◆ **PROBLEM DETAILS**: Write out an exact copy of the line with "Instruction: Click the eye" and of each line after it, through the end of the records below.

◆ **Items from a data source**:
- Opening Delimiter -

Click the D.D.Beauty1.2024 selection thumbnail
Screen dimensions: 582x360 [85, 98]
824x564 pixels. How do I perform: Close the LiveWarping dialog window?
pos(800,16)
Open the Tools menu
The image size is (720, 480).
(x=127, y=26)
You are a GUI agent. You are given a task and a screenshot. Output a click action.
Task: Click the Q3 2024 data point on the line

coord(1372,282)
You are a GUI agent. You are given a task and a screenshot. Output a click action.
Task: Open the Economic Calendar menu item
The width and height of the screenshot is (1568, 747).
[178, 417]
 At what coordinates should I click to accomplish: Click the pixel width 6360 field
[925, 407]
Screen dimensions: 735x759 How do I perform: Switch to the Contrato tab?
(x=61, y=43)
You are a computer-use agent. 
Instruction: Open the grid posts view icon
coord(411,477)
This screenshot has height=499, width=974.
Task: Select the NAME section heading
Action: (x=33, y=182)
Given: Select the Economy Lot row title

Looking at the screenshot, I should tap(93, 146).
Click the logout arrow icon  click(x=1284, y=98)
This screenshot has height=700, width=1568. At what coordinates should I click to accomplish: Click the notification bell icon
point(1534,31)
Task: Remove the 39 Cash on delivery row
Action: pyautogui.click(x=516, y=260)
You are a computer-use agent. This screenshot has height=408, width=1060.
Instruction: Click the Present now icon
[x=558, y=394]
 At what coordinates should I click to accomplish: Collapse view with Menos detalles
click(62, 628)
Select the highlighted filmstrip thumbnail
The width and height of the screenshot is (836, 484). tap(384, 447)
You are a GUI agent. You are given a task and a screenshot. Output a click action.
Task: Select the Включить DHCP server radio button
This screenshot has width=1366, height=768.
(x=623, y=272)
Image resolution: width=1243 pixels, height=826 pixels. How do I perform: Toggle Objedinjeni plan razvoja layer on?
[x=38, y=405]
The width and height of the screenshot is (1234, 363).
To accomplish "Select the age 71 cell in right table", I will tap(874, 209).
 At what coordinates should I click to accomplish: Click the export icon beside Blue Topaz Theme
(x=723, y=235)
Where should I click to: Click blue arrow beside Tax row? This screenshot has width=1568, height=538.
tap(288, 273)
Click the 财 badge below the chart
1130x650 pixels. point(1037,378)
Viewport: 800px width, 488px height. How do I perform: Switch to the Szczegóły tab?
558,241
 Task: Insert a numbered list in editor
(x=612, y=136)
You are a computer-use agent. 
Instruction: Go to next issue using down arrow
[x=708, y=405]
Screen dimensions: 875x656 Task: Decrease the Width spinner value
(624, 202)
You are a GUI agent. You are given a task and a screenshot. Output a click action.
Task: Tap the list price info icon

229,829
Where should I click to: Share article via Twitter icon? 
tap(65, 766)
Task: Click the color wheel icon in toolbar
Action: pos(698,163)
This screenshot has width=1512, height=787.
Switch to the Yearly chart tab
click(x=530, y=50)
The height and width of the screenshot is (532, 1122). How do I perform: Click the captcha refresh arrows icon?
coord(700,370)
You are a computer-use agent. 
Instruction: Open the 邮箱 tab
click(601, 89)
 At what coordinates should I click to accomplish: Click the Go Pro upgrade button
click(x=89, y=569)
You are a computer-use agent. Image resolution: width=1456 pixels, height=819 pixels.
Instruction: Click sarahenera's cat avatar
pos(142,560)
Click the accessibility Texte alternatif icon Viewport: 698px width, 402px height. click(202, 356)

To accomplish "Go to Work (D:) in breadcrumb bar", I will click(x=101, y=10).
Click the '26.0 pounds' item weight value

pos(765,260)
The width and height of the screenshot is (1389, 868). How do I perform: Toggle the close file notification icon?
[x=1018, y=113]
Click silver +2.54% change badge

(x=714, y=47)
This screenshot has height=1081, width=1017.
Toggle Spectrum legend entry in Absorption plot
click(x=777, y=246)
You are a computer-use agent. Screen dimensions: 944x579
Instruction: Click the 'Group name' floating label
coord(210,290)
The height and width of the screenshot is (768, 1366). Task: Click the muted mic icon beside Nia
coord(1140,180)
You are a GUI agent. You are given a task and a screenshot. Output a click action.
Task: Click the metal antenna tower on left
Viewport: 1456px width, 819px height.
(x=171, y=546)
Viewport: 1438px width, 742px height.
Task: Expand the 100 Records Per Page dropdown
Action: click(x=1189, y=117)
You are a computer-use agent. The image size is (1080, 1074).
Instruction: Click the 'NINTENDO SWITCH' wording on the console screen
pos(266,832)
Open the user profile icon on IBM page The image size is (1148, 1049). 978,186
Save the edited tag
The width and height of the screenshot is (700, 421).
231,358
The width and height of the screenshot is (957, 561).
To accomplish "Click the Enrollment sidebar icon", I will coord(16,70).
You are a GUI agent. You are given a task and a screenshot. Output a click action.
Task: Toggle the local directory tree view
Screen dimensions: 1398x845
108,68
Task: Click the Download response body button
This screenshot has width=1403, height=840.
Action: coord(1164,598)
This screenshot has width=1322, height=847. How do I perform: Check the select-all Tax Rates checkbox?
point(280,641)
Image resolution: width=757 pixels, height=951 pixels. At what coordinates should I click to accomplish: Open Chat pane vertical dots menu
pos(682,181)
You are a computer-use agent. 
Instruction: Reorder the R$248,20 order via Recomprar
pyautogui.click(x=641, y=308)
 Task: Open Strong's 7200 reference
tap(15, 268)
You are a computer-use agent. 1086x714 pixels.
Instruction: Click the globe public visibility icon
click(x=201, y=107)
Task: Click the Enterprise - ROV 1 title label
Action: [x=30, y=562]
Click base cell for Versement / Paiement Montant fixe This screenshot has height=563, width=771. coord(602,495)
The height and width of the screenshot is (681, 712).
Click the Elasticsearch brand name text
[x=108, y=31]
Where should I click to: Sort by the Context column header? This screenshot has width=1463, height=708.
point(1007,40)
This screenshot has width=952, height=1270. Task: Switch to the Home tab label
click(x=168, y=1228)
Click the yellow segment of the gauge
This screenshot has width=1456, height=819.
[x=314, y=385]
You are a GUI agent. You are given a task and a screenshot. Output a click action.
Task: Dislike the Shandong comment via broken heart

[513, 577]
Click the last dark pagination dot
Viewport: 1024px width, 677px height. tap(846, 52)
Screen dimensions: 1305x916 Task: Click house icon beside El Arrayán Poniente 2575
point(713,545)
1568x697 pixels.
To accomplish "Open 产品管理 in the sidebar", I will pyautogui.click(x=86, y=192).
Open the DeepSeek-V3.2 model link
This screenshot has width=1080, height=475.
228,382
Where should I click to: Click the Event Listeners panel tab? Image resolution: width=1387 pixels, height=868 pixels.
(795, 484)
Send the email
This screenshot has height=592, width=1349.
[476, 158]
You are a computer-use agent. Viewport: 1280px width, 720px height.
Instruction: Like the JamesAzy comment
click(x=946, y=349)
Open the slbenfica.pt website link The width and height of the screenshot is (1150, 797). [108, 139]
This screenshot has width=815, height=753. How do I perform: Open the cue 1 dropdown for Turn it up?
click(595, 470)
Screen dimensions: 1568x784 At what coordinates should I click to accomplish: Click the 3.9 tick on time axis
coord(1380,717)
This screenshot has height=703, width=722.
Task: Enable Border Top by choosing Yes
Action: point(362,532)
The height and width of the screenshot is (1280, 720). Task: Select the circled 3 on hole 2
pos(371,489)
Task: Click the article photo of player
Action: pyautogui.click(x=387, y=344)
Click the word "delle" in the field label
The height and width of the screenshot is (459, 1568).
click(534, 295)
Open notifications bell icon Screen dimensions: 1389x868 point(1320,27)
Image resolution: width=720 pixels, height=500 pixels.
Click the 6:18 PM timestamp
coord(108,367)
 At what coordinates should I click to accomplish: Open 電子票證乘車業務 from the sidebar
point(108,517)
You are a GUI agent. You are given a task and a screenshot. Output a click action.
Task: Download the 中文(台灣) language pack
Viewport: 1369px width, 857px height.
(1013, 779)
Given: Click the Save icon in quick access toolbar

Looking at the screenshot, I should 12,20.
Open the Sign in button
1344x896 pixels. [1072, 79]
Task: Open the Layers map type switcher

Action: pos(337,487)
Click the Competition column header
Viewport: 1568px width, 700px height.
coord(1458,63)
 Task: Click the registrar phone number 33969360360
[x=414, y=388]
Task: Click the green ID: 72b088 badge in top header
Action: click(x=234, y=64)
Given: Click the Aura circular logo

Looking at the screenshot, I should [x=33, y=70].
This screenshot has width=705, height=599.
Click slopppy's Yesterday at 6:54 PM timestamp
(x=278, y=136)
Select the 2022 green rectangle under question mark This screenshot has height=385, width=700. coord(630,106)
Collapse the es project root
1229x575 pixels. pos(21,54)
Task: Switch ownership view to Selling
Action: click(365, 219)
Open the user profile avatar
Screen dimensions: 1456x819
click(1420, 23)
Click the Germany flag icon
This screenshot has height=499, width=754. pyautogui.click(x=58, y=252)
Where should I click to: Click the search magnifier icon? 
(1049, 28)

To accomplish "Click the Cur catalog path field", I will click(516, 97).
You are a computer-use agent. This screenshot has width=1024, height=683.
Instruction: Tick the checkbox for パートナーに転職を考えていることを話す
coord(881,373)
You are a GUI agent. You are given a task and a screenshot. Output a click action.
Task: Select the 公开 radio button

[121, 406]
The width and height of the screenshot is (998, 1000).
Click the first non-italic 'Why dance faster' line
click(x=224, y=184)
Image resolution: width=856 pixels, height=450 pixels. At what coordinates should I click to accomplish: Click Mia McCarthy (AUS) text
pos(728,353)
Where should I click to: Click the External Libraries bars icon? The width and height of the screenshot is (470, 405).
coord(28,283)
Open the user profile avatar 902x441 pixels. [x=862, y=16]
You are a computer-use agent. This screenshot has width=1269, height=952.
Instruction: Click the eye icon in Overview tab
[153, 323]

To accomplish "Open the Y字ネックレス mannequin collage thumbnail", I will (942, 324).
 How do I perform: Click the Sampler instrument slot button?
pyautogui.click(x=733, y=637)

- Closing Delimiter -

◆ **SOLUTION FOR THIS PROBLEM**:
Instruction: Click the eye icon in Overview tab
[153, 323]

To accomplish "Open the Y字ネックレス mannequin collage thumbnail", I will (942, 324).
 How do I perform: Click the Sampler instrument slot button?
pyautogui.click(x=733, y=637)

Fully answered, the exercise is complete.